Work task » Can you reproduce, word for word, everything in the text on shared decision-making in mental health care from "Shared decision-making in mental" down to "in mental health care."?

Shared decision-making in mental health care: a role model from youth mental health care
background In the communication and interaction between doctor and patient in Western health care there has been a paradigm shift from the paternalistic approach to shared decision-making.
aim To summarise the background situation, recent developments and the current level of shared decision-making in (youth) mental health care.
method We conducted a critical review of the literature relating to the methodology development, research and the use of counselling and decision-making in mental health care.
results The majority of patients, professionals and other stakeholders consider shared decision-making to be desirable and important for improving the quality and efficiency of care. Up till recently most research and studies have concentrated on helping patients to develop decision-making skills and on showing patients how and where to access information. At the moment more attention is being given to the development of skills and circumstances that will increase patients’ interaction with care professionals and patients’ emotional involvement in shared decision-making. In mental health for children and adolescents, more often than in adult mental health care, it has been customary to give more attention to these aspects of shared decision-making, particularly during counselling sessions that mark the transition from diagnosis to treatment. This emphasis has been apparent for a long time in textbooks, daily practice, methodology development and research in youth mental health care. Currently, a number of similar developments are taking place in adult mental health care.

Recorded information »
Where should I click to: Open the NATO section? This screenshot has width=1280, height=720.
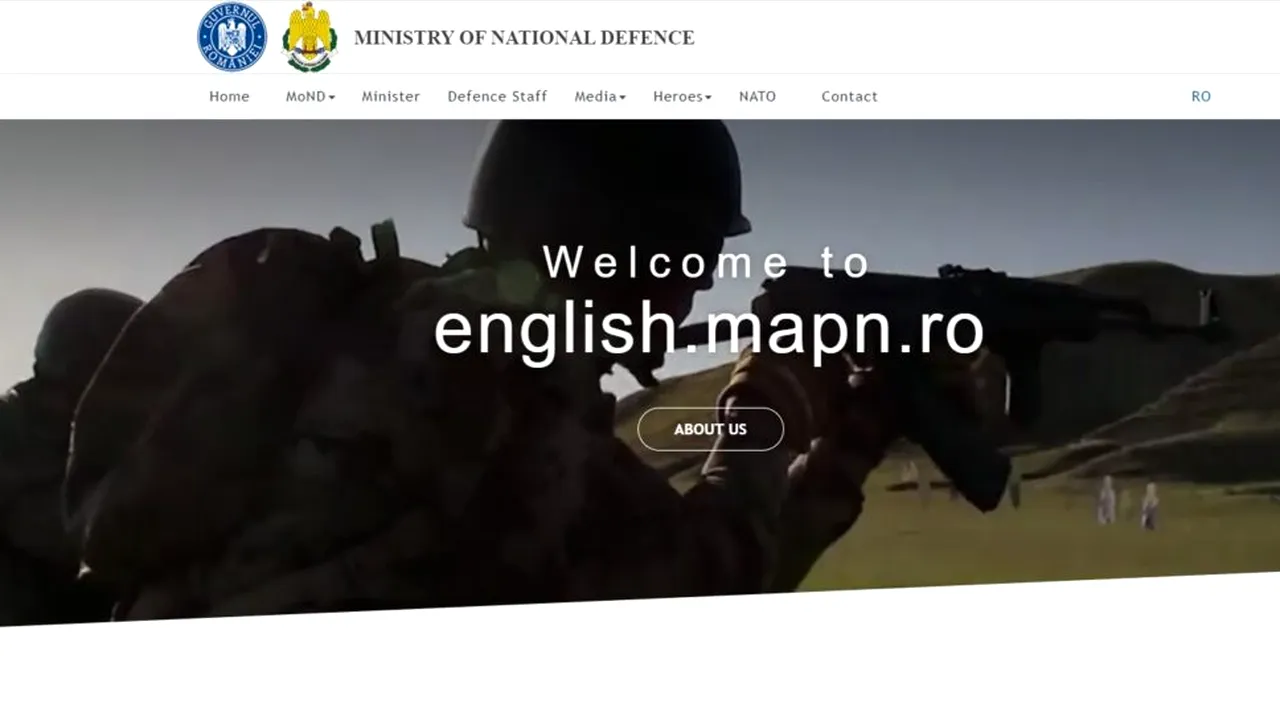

Finished exercise »
Shared decision-making in mental health care: a role model from youth mental health care
background In the communication and interaction between doctor and patient in Western health care there has been a paradigm shift from the paternalistic approach to shared decision-making.
aim To summarise the background situation, recent developments and the current level of shared decision-making in (youth) mental health care.
method We conducted a critical review of the literature relating to the methodology development, research and the use of counselling and decision-making in mental health care.